В 476 г. пала Западная Римская империя, не выдержав натиска варварских племен. Был ликвидирован последний оплот рабовладельчества в Европе. Однако Восточная Римская империя устояла и, постепенно преодолевая социальный кризис, трансформировалась в раннефеодальное государство, репрезентанта новой системы отношений. Для этого потребовались длительное время и глубокие общественные потрясения, наиболее концентрированным проявлением которых стала бурная пора иконоборчества. Только в начале IX в. процессы, происходившие в недрах византийского общества, приобрели более-менее завершенный характер.

Для восточных славян все эти события имели существенное значение. Гуннское нашествие не задело основной части их земель, более того, имеются все основания утверждать, что в период схватки гуннов с готами анты выступали союзниками первых [471, с. 25—26; 474]. Именно на послегуннский период приходится подъем Антского царства. Началось мощное движение славянских племен за Дунай, что вскоре привело к тотальной славянизации балканских владений Византии [90; 184; 343; 346; 412; 889; 899 и др.].

Ситуация коренным образом изменилась после третьей волны азиатских номадов — аварской, появившейся на восточноевропейском горизонте в 558 г. Пройдя через причерноморский и нижнедунайский коридор, авары около 568 г. образовали в Карпатской котловине примитивное объединение государственного типа — каганат. С этого времени начинается период славяно-аварских войн (568—635 гг.), что явилось причиной глубоких сдвигов в общеполитической обстановке на востоке Европы. Эти изменения фатально отразились на ходе социального развития наших предков. Можно сказать: чем гунны были для готов, тем для славян стали авары.

В результате вооруженной конфронтации, которая длилась более 60 лет, Антское объединение прекратило свое существование. В 30-е годы VII в. начинает формироваться новое, более могущественное и значительно более широкое политическое объединение — Русь. В 20—30-е годы VII в. на руинах Склавинского царства возникает новое политическое образование — ”государство Само” [841] (ее восточнославянский аналог с определенным основанием можно было бы назвать ”государством Кия”). Позднее оно трансформировалось в Великоморавское княжество.
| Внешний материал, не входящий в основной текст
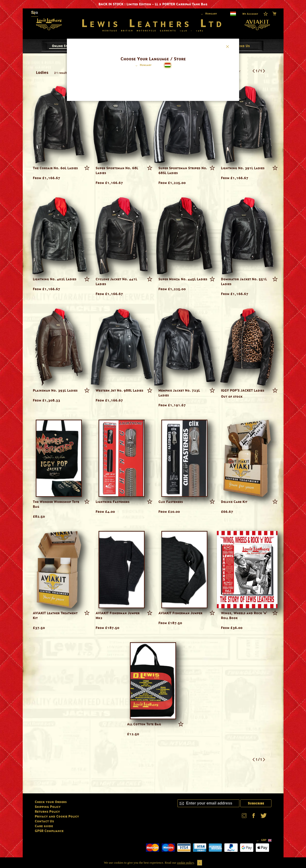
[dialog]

Крах Римской империи, главного оплота раннего христианства, не мог не подорвать в определенной мере позиций новой веры в глазах языческого мира. Социальная система раннего средневековья, которая опиралась на внеэкономическое принуждение и грубую военную силу, выработала и соответствующий этический взгляд на вещи. Доктрина ”прав тот, кто сильнее” находила своеобразную интерпретацию в сфере религиозно-культовых представлений. Бог, оказавшийся неспособным защитить своих адептов от варварского нашествия, в глазах тогдашней аудитории не мог расчитывать на признание и почет. Нужна была изысканная диалектика ранней патристики, чтобы как-то нейтрализовать и преодолеть впечатление от трагического поворота политических событий великого переселения народов.

Поэтому, вероятно, в конце V, в VI и VII вв. христианство находило среди славян (в частности, восточных) меньшее признание, чем в предыдущую эпоху. Во всяком случае, среди многочисленных сведений о наших предках, содержащихся в произведениях византийских писателей того времени, упоминания о распространении новой веры отсутствуют. Вместе с тем было бы ошибочно рассматривать антов и склавинов VI—VII вв. как классических язычников.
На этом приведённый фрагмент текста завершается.